Blame the floods on Pintuck. Owners who dream of having a mudlark.

From the outset, an apology.

All this rain of late is our fault. The floods are not an act of God. They can be blamed on a horse. Our horse.

The second he even looks like heading onto the track, dark clouds appear from nowhere. Blue skies turn to grey.

We learnt early on in the piece that he had precisely zero ability on a wet track. His giant hooves can’t handle the slush. You could throw a saddle on me, with pie in hand,  and I’d get through the going better.

He’s had five starts on rain-affected tracks. It was like we’d tied two of his legs together.

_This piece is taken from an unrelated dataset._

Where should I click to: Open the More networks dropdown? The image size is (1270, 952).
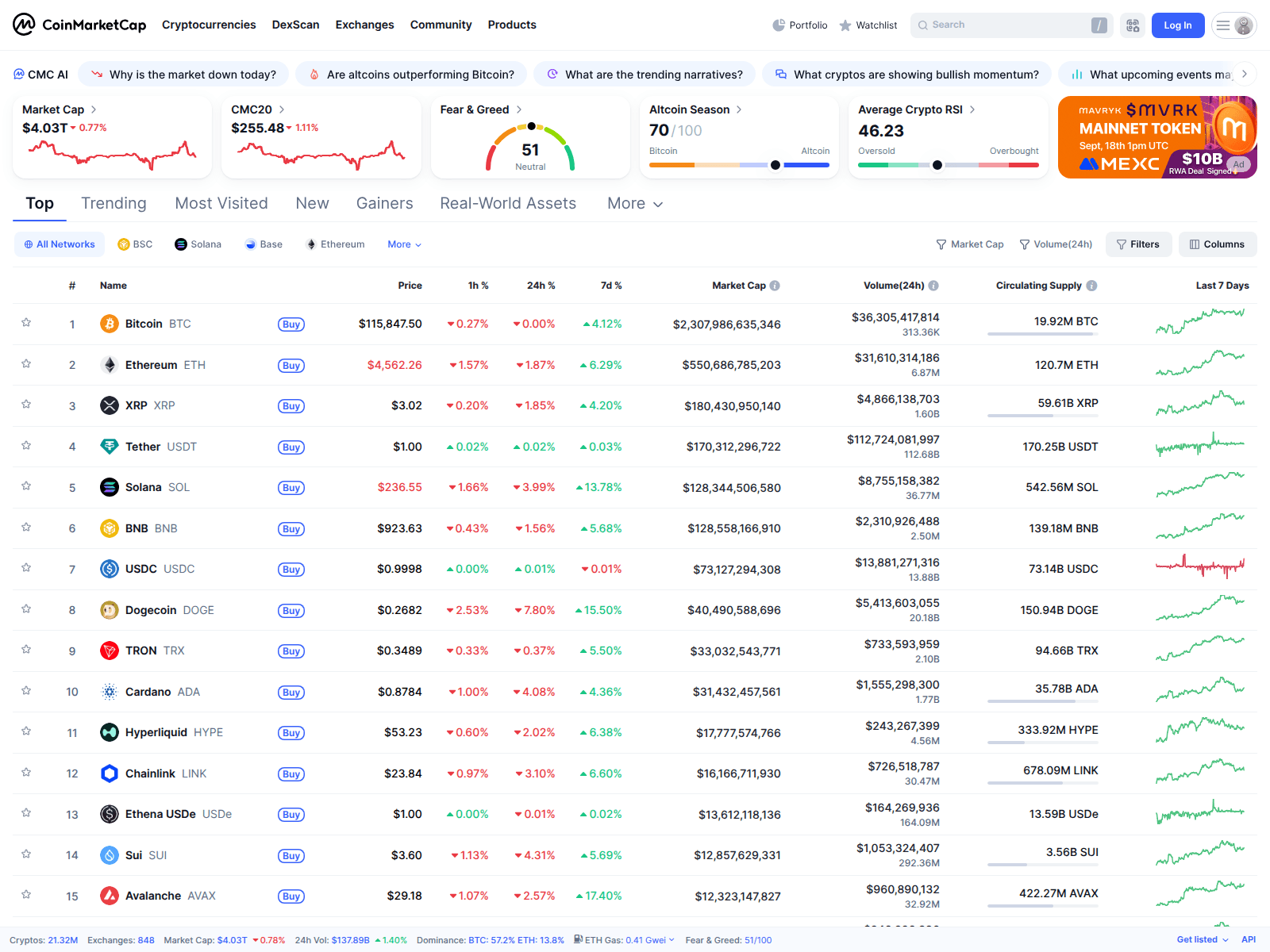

One run on top of the ground, he wins, like the good thing we know he is. I may have made a brief mention of it on these pages.

It was enough to make us dream again. Big things ahead. As long as the sun stays out.

But that didn’t happen. Because this bloke attracts rain, like Black Caviar attracts First Place Ribbons.

It was uncanny. And incredibly frustrating. Queensland’s big wet of 2013, can be traced back to our horse coming back into work. Almost to the day.

For an owner, the ability to run in the wet is one of the great unknowns. Sure, a pedigree that shows a family of mudlarks helps. But even then it’s no sure thing.

It causes so many bloody disruptions. And being such a large lump of a thing, any missed races set us back a furlong or three.

We drool over the thought of owning a wet tracker. Especially in a state where it rains on the hour.

Can you imagine what it must have been like to own Van Der Hum, or Subzero, or Doriemus? They grew a leg when someone left a tap running. The owners woke on a cold and wet Saturday morning, and danced a money jig.

Not us. We get scratched, again. He stands in his stall, and gets a little fatter.

Bring back the drought, I say. We’ve had enough of the rain. Spare all those hard hit cities and towns. And those owners who aren’t allowed to play in the wet.